Around 7:00 pm on Saturday, October 21st, the phone rang. It was Art. This was when I learned I wouldn't be talking to Mark anymore, at least not in this world.
“Drew, I, uh.., well, they found Mark about 30 minutes ago.”
“They? Who is they? Where was Mark?”
“The county sheriffs. They came across an abandoned car on a caliche road, near Texaco Plant Road, south of town.”
Texaco Plant Road? I knew that road. I had driven out there the Sunday after graduating from high school with an ice chest of beer. Tommy and Nicole Devers, both dead, had met me there.
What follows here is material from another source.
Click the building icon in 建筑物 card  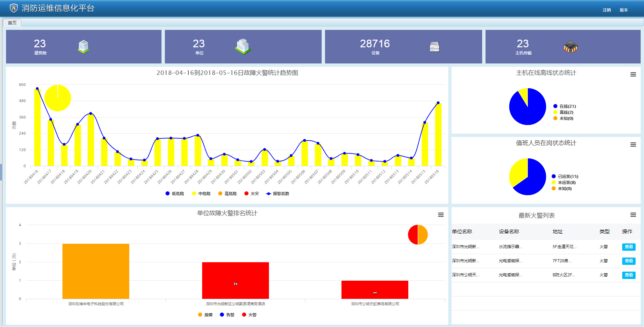[x=84, y=47]
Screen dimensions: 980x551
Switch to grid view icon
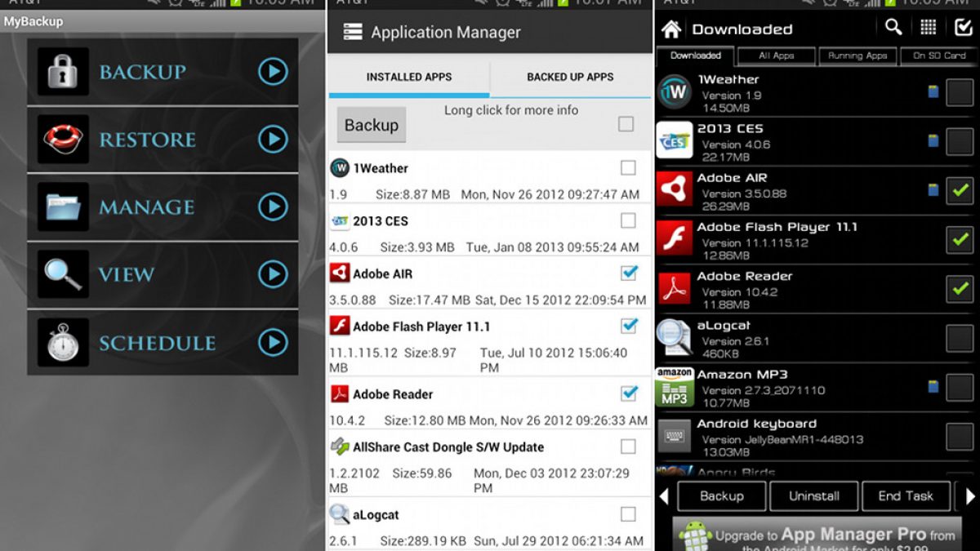929,28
Art continued talking. I didn't hear every word but I did get the gist of the story. Earlier that day some guy was driving down the caliche roads, headed for one of the tank stations when he saw Mark's car pulled off to the side of the road. He thought that was strange so he stopped and took a look around. About thirty yards off the road he found Mark's body. He went back to this car and using his mobile radio called the county sheriffs office. They sent two sheriffs out to the site. They found the car, an ice chest beside the car and a lot of empty beer cans. They found Mark's body away from the car. Best they could tell, Mark walked out into the field, sat down on the ground, faced to the east, put a pistol to his right temple and pulled the trigger. The sheriffs think Mark's body had been out in the field since sometime late Thursday or early Friday. That was right in line with Mark saying there would be a shooter’s moon.

Mark had killed himself.
“Drew, you still there?”
“Yeah, Art, still here. Shit. Who else knows?”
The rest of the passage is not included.